Jessica Forster tells the Victoria Derbyshire show that she set up a Facebook group to reach out to other mums.

She says: "I found through to talking to other mums I wasn't alone, that I wasn't strange and it is quite common."

Image copyright Lindsay Robinson
Image caption Lindsay Robinson and her son Reuben

Lindsay Robinson, who is married to Belfast East MP Gavin Robinson, says sharing her feelings with others through the website Have you seen that girl? has aided her recovery.

"What has helped is the positive sense of a community and support and not being alone. Amongst the common themes are being relieved that someone else has been there and you're not alone," she tells the BBC.

"Getting some 'me time' or go for a run, have a bath, watch TV, it's time to be you and take care of yourself. It takes off the pressure. I recommend that."

Rachel Davies, who is currently suffering from depression, says parents should not feel guilty about asking for help.

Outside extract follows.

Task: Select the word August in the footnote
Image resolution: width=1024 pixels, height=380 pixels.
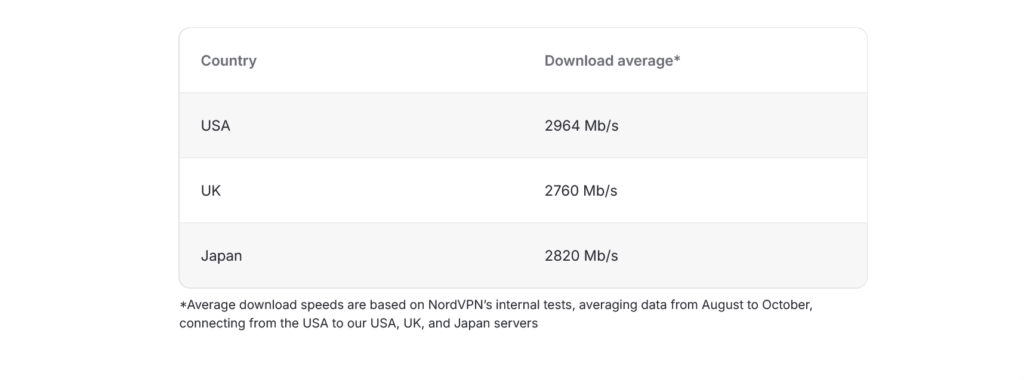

She adds: "If I have a bad day with awfully black thoughts I find that moving furniture around in the house helps.

"Hearing my six-year-old tell me he loves me, and my nine-week-old has just started giggling, makes everything worth it. Mums and dads must not be afraid to ask for help."

Image copyright Rachel Davies
Image caption Rachel Davies

Mum of two Katie Willis, from Newton Abbot, says that talking to friends, family and your doctor is the key.

She says: "I bottled it up to start with until my partner made me a doctor's appointment. They were brilliant."

Emma Goode, who has two children, also says that having a supportive doctor helped her through her depression.

"Thanks to her prescribing counselling, antidepressants, and with the help of my parents, good diet and exercise, I've come a long way."

The National Childbirth Trust says signs of postnatal depression can include feeling low or tired, feeling unable to cope, wanting to cry and having obsessive and irrational thoughts.

The charity's head of knowledge, Sarah McMullen, advises those experiencing feelings of depression to talk to someone they trust such as as a friend or family member, a health visitor, GP or midwife.

She also encourages new mums to take up offers of help with their child, and to make time for themselves for activities such as a bath, a walk or exercise.

"Many women can also struggle to know if this is a normal part of being a mum, and is it something to be worried about. If anyone is thinking or feeling that, it's important to talk to somebody."